Org: Barry Monson
(Université du Nouveau-Brunswick)
- KHALED ALDWOAH, Islamic University of Madinah
Generalized Groups [PDF]
This paper generalizes the concept of a group as follows. A triple $(G,E,\star)$ is a generalized group if $G$ is a nonempty set, $E$ is an equivalence relation on $G$, and $\star$ is a function on $G\times G$ satisfying some conditions. New concepts as will as new examples of generalized groups are introduced. %In additional, we investigate if some results that are true in classical group theory are also true in generalized groups.
- ANUP DIXIT, University of Toronto
The Lindelof class of L-functions [PDF]
In 1989, Selberg defined a class of L-functions that serves as an axiomatic model for L-functions arising from geometry and arithmetic. Even though the Selberg class successfully captures many characteristics common to most L-functions, it fails to be closed under addition. This creates obstructions, in particular, not allowing us to interpolate between L-functions. To overcome this limitation, V. Kumar Murty defined a general class of L-functions, namely the Lindelof class. In this talk, we describe its structure and study its properties. This is joint work with V. Kumar Murty.
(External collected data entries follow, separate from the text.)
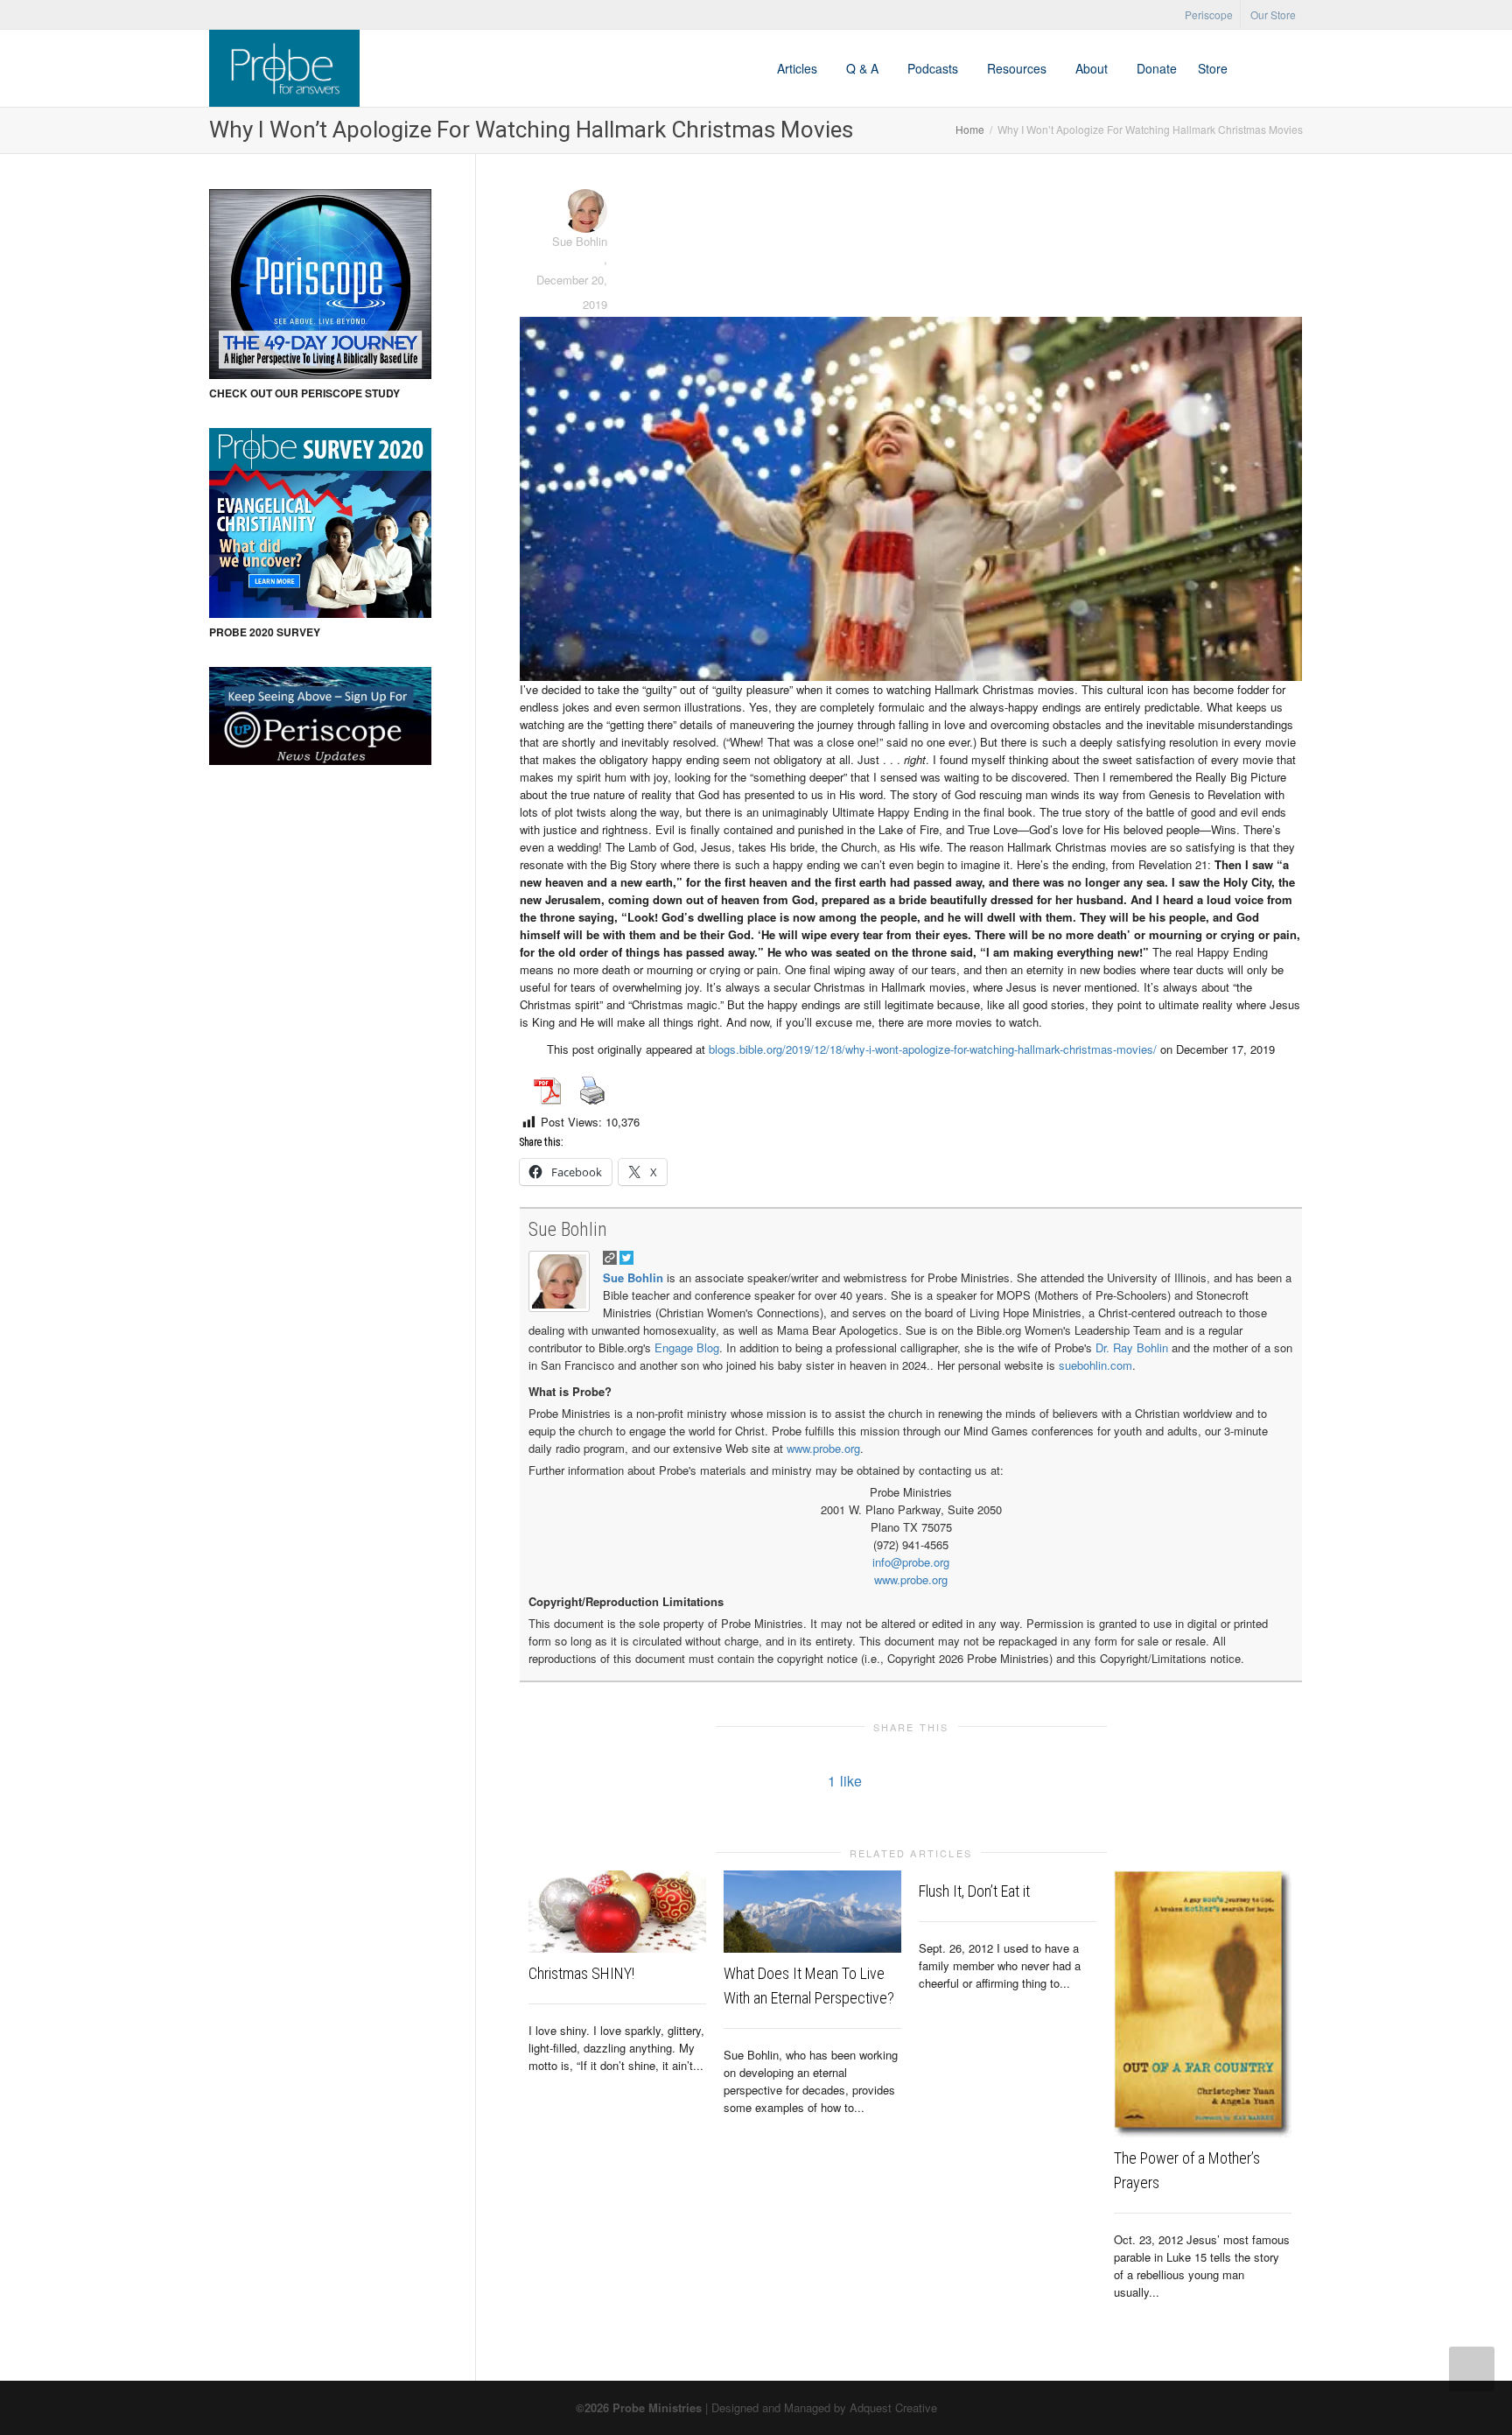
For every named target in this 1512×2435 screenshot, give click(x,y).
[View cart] (1255, 68)
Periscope (1209, 14)
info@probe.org (910, 1562)
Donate (1157, 68)
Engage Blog (686, 1347)
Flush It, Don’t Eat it (974, 1891)
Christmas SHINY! (581, 1973)
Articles (799, 68)
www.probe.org (823, 1448)
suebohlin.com (1095, 1365)
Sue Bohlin (567, 1229)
- ALEXANDRE PEPIN, Université de Moncton
A new method for the construction of spline functions of any degree [PDF]
Spline interpolation is widely used in industry and research. It has proved to be a very efficient tool, particularly when dealing with data interpolation or curve smoothing applications. It is typically preferred to polynomial interpolation as it avoids the problem of Runge's phenomenon where oscillations occur at the edges of the interval when using higher degree polynomials. Cubic spline interpolation is known to be a popular type of spline used in practice due to its accuracy and low computational cost. However, effective and accurate higher degree spline interpolation is still a challenging task in today's applications and is not so commonly used because it requires the knowledge of higher order derivatives at the nodes of a function on a given mesh.
In this presentation, we will suggest a new method that was initially developed by Beaudoin (1998, 2003) and Beauchemin (2003). They observed that this method can lead to high-degree spline interpolation for equally spaced data on an interval $[0,T]$. Initially, they did not have any formal proof to back up this statement. In recent work (Pepin, Léger, Beaudoin, Beauchemin, 2018), the continuity of these interpolation functions has been demonstrated. Therefore, our goal is to analyze the singularities that may occur when solving the equation system that enables the construction of splines of any degree. We will suggest a robust method that will allow us to accurately determinate the boundary conditions of our spline functions. We will also analyze some numerical examples to show the efficiency of this new algorithm.